■ **THE PROBLEM**
Take the data below and copy exactly the lines starting at the one with "Click the 查看订单" and finishing at the one with "The height and width of the screenshot is (1039, 1080).", both included.

Pixel coordinate grounding data
=-=-=

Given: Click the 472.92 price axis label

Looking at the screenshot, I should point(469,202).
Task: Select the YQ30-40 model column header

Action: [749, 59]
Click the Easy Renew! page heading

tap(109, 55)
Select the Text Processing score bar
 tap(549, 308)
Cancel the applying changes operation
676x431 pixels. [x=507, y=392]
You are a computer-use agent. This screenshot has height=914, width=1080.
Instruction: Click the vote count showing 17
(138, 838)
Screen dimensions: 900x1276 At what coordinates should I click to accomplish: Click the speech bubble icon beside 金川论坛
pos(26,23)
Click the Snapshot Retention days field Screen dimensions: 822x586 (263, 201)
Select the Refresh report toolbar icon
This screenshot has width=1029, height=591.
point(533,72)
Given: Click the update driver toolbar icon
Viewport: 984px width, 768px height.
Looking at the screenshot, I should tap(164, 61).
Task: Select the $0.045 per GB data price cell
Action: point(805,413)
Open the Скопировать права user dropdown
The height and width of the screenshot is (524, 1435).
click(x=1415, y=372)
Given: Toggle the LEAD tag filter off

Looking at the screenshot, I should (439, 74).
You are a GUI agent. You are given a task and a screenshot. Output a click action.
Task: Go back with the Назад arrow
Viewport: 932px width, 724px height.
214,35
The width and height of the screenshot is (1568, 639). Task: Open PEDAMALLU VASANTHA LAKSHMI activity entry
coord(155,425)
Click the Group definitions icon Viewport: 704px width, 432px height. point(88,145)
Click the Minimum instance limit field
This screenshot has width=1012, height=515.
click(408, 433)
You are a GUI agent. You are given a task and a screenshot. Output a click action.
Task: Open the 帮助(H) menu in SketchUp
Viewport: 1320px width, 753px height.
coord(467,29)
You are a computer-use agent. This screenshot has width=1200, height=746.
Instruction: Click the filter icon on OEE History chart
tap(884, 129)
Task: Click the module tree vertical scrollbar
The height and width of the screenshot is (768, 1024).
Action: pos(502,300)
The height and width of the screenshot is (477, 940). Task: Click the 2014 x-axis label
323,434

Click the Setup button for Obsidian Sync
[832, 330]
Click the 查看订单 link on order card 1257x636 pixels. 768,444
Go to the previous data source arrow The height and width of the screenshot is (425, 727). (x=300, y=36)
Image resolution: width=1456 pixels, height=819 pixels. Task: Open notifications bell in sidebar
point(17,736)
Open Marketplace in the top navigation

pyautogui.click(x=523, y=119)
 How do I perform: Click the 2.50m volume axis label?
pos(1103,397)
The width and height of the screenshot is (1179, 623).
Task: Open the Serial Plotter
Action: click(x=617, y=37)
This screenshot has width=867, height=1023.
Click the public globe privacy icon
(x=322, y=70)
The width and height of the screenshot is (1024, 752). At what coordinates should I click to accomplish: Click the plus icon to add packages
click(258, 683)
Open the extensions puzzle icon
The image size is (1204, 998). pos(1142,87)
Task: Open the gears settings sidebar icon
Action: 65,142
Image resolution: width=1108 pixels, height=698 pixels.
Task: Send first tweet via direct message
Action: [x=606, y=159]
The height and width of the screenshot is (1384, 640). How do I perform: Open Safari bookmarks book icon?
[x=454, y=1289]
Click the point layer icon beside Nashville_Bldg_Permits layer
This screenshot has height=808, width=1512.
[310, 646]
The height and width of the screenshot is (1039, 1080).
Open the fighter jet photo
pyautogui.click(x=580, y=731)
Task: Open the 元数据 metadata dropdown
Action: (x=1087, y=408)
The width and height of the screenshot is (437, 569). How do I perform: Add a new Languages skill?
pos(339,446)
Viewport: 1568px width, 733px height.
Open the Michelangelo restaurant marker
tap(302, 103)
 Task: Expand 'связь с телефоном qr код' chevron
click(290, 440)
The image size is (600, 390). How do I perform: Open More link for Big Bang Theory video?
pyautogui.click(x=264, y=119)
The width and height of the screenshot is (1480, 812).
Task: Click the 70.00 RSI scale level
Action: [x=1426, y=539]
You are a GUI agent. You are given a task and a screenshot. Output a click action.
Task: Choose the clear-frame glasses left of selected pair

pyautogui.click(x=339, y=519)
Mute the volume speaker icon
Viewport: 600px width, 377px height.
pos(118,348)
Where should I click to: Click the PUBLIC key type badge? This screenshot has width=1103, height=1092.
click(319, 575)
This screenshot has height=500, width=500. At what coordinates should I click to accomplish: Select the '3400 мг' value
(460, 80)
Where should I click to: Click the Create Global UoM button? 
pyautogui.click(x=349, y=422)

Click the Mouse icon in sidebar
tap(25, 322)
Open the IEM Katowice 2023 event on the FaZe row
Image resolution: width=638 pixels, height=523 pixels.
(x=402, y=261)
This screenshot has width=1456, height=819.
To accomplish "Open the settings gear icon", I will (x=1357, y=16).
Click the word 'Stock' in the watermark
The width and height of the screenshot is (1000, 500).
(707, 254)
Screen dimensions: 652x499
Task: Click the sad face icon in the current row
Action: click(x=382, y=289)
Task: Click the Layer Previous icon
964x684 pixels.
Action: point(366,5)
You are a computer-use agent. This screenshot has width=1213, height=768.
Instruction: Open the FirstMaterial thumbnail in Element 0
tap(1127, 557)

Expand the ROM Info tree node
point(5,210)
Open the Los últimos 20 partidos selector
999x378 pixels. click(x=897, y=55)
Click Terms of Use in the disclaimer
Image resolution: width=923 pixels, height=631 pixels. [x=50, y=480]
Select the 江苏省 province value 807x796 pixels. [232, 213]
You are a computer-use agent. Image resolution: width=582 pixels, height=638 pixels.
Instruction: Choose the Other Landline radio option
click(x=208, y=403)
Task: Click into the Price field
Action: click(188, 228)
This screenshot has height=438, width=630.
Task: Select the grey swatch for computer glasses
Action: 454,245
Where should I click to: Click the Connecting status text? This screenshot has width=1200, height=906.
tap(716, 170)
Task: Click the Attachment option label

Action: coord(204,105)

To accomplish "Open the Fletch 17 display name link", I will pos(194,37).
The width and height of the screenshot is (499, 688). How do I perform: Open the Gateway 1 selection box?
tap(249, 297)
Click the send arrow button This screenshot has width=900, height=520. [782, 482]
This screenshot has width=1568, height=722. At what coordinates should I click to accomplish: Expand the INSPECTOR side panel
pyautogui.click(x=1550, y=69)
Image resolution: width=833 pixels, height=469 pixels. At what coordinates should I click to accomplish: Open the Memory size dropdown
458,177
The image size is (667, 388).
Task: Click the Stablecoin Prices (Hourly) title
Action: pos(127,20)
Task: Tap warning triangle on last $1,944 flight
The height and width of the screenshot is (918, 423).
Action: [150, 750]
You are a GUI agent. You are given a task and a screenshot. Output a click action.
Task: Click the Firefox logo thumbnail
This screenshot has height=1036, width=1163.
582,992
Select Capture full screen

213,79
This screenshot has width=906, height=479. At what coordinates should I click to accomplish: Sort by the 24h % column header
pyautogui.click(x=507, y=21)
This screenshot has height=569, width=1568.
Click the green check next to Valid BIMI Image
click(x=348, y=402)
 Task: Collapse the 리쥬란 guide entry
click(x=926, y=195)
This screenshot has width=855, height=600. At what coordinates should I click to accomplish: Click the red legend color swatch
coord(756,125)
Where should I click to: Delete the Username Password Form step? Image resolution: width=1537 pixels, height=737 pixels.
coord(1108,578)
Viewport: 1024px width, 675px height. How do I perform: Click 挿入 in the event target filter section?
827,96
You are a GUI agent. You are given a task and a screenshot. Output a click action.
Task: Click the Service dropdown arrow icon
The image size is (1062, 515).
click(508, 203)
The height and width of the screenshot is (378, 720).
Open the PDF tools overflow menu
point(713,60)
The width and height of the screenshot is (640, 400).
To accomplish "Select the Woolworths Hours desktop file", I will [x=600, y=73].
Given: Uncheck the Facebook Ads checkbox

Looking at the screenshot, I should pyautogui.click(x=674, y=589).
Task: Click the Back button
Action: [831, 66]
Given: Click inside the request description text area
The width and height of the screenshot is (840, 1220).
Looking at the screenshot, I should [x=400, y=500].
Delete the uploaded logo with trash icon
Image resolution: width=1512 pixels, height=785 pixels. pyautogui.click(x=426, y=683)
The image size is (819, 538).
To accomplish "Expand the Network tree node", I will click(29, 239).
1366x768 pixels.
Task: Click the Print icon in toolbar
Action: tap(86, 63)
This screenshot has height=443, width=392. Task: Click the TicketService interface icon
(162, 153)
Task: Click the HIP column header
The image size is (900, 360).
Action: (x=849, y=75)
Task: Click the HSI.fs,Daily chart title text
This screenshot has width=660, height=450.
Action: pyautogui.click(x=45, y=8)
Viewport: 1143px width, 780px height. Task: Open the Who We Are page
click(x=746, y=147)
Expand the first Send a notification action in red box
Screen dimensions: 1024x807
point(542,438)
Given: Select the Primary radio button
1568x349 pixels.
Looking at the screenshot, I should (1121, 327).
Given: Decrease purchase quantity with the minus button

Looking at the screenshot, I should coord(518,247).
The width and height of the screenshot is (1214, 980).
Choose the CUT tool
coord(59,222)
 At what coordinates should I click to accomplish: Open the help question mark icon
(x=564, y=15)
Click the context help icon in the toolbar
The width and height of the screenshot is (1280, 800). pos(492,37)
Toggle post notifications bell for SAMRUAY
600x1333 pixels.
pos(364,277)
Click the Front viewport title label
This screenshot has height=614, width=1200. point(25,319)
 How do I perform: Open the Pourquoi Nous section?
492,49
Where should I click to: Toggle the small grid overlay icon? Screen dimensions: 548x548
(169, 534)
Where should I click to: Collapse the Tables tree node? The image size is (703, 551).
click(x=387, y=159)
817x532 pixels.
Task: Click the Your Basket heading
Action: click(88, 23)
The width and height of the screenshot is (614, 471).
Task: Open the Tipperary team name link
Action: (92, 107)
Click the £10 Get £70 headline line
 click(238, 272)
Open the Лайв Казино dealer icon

=-=-=

■ **SOLUTION TO THIS TASK**
Click the 查看订单 link on order card 1257x636 pixels. 768,444
Go to the previous data source arrow The height and width of the screenshot is (425, 727). (x=300, y=36)
Image resolution: width=1456 pixels, height=819 pixels. Task: Open notifications bell in sidebar
point(17,736)
Open Marketplace in the top navigation

pyautogui.click(x=523, y=119)
 How do I perform: Click the 2.50m volume axis label?
pos(1103,397)
The width and height of the screenshot is (1179, 623).
Task: Open the Serial Plotter
Action: click(x=617, y=37)
This screenshot has width=867, height=1023.
Click the public globe privacy icon
(x=322, y=70)
The width and height of the screenshot is (1024, 752). At what coordinates should I click to accomplish: Click the plus icon to add packages
click(258, 683)
Open the extensions puzzle icon
The image size is (1204, 998). pos(1142,87)
Task: Open the gears settings sidebar icon
Action: 65,142
Image resolution: width=1108 pixels, height=698 pixels.
Task: Send first tweet via direct message
Action: [x=606, y=159]
The height and width of the screenshot is (1384, 640). How do I perform: Open Safari bookmarks book icon?
[x=454, y=1289]
Click the point layer icon beside Nashville_Bldg_Permits layer
This screenshot has height=808, width=1512.
[310, 646]
The height and width of the screenshot is (1039, 1080).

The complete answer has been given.